*What you have to do*: Would you please repeat, word for word, only the lines from the one holding "You are a computer-use" through the one holding "Viewport: 1024px width, 641px height." in the material below, without the pictures?

*Working data*:
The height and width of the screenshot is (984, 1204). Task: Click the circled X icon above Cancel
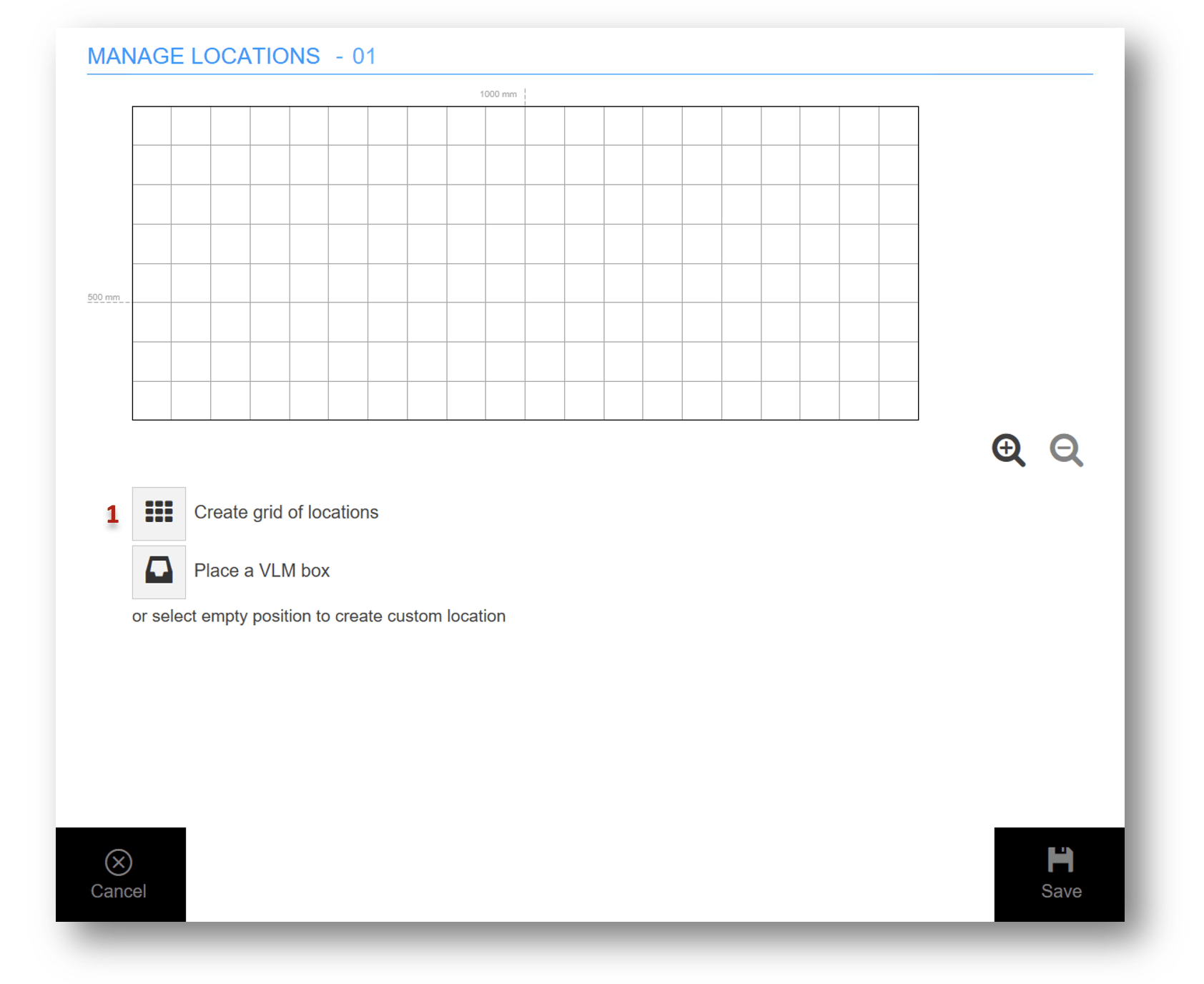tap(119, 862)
---
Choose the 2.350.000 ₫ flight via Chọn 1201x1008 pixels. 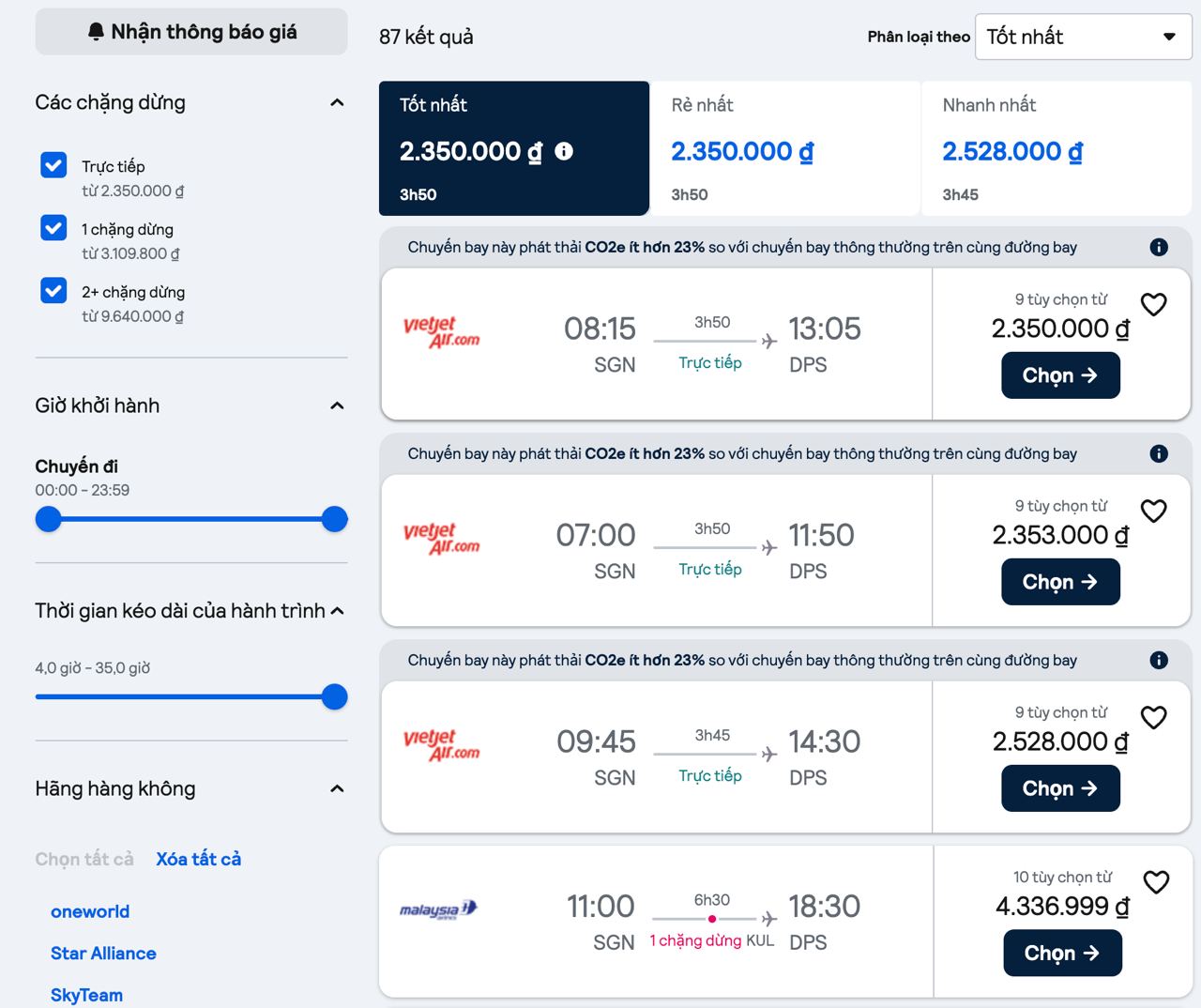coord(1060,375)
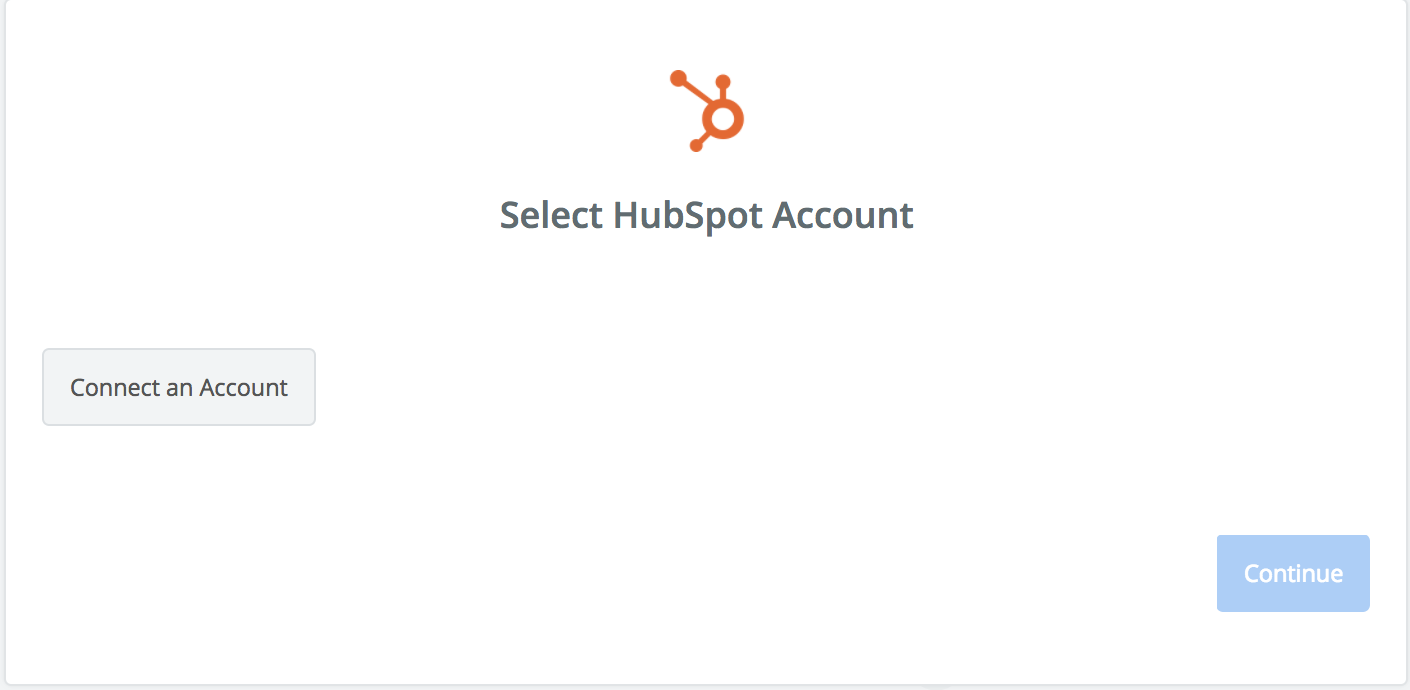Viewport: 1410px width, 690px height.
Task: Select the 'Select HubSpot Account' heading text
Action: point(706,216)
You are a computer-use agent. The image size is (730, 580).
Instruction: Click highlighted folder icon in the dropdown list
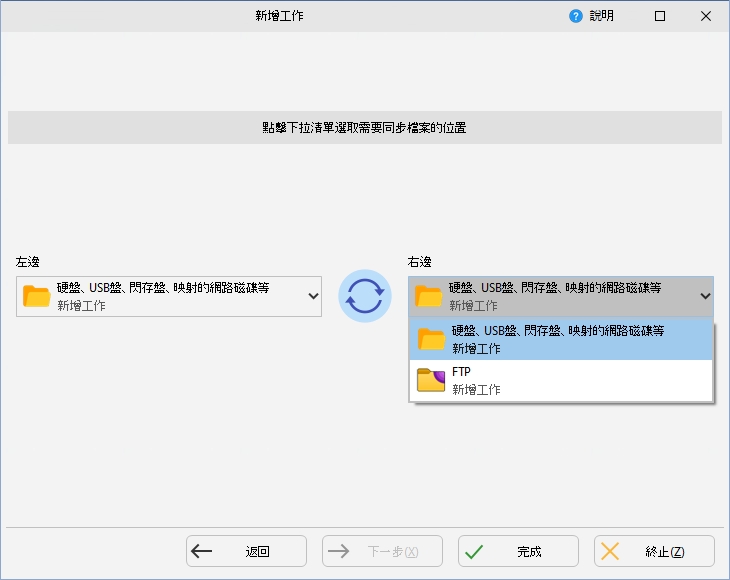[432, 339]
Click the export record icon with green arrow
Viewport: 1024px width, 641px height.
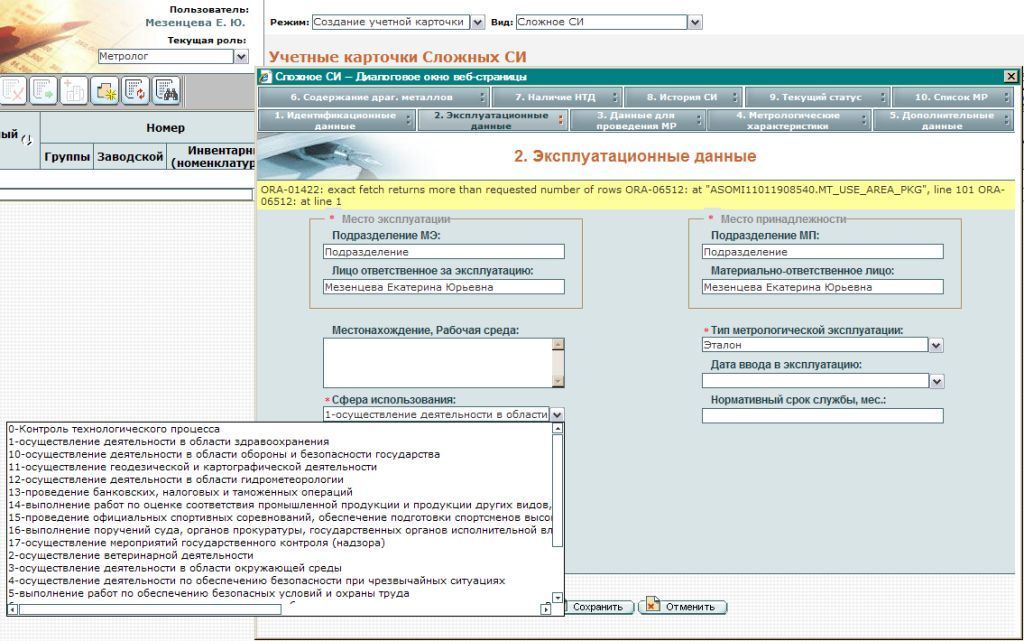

*Response*:
You are a computer-use agent. The image size is (730, 580).
Instruction: Click highlighted folder icon in the dropdown list
[432, 339]
Click the export record icon with green arrow
Viewport: 1024px width, 641px height.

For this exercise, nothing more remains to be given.